The median time from peripheral blood collection to cell infusion (vein-to-vein time) was 18 days. This duration included a 7-day quality control period and delays due to patients' inability to receive the infusion promptly under pandemic conditions at the time. It is significantly shorter than that required for conventional TIL therapy. (It has been reported that the Beijing Chineo's latest-generation ScTIL technology has further reduced the vein-to-vein cycle to just 2 days.)


·Safety: Exceeding Expectations
No cytokine release syndrome (CRS) or autoimmune toxicity was observed in any of the subjects. An additional advantage is that ScTIL therapy eliminates the need for lymphodepleting chemotherapy and IL-2, significantly enhancing both safety and patient quality of life.

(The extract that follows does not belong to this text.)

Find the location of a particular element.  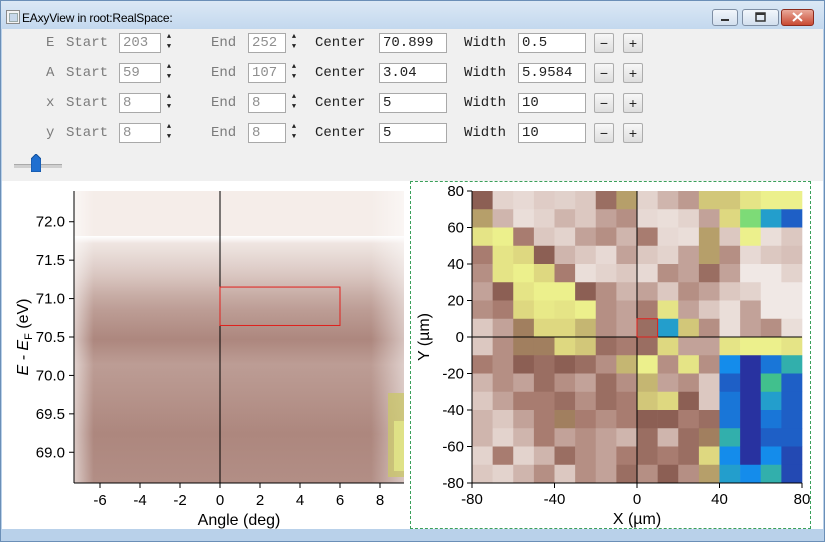

start-field: 203 is located at coordinates (140, 43).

·Efficacy: Significant OS Improvement
Given that the design mechanism of ScTIL relies on its CD19-CAR to utilize B-cell stimulation for expansion, a post-hoc analysis included grouping based on baseline B-cell levels. Patients with baseline B-cell levels substantially below normal, for whom the mechanism is unlikely to be effective, can be considered the control group, while the others constitute the treatment group.


The data revealed a striking disparity between the treatment group and the control group: the disease control rate (DCR) was 100% versus 0%, respectively. The median overall survival (mOS) was 18.3 months versus 3.2 months, respectively—a difference of nearly fivefold. Overall survival (OS) represents the ultimate endpoint for evaluating anticancer efficacy, a metric recently specifically emphasized by the FDA.

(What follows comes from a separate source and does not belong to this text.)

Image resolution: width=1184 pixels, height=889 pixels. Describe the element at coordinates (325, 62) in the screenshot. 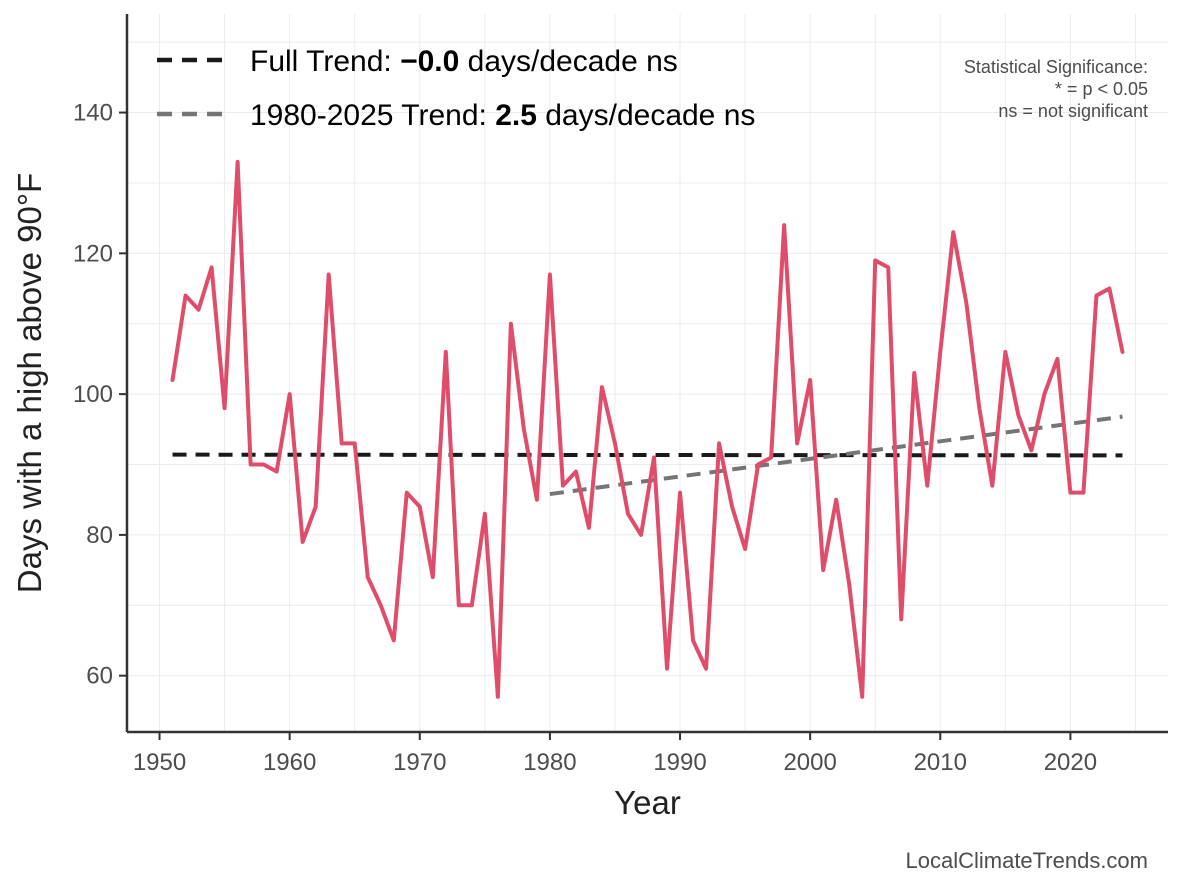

A comparison with standard treatments further highlights the potential of ScTILs. The median overall survival (mOS) for the GC (gemcitabine + cisplatin) regimen, the first-line standard therapy for biliary tract cancer, is 11.7 months, while that for the triple-drug combination "GC + Keytruda" is 12.7 months. Keytruda (pembrolizumab, a PD-1 monoclonal antibody and a long-standing top-selling "blockbuster drug" globally) extends OS by only 1 month over chemotherapy alone in first-line patients. In contrast, ScTIL monotherapy achieved an mOS of 18.3 months in later-line patients, not only demonstrating a superior advantage over Keytruda but also representing a 50% extension compared to the first-line triple-drug combination.

 

As a cell therapy, ScTIL represents a paradigm shift compared to conventional TIL and solid-tumor CAR-T. First, ScTIL requires only apheresis, not surgery, significantly expanding its applicability while greatly improving the success rate of manufacturing. Second, it demonstrates a superior safety profile, eliminating the need for lymphodepleting chemotherapy and IL-2, and is associated with neither severe CRS nor on-target, off-tumor toxicity. Third, by avoiding the need for excessive ex vivo expansion, ScTIL substantially reduces the production cycle time and cost. Fourth, the therapy can be administered essentially in an outpatient setting, significantly lowering the demand for medical resources (hospital beds, healthcare personnel).

 

This study confirms the scientific validity and feasibility of the ScTIL technology approach. Although larger-scale confirmatory studies are still needed, it must be acknowledged that as an original Chinese innovation, ScTIL represents a paradigm breakthrough in solid tumor cell therapy and demonstrates significant potential for future clinical application.